Reproduce the data exactly. Omit no record.

Collection entries
•••••

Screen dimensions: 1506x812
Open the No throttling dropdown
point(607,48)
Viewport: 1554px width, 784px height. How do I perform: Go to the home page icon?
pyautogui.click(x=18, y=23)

•••••

* **The completed task**
Screen dimensions: 1506x812
Open the No throttling dropdown
point(607,48)
Viewport: 1554px width, 784px height. How do I perform: Go to the home page icon?
pyautogui.click(x=18, y=23)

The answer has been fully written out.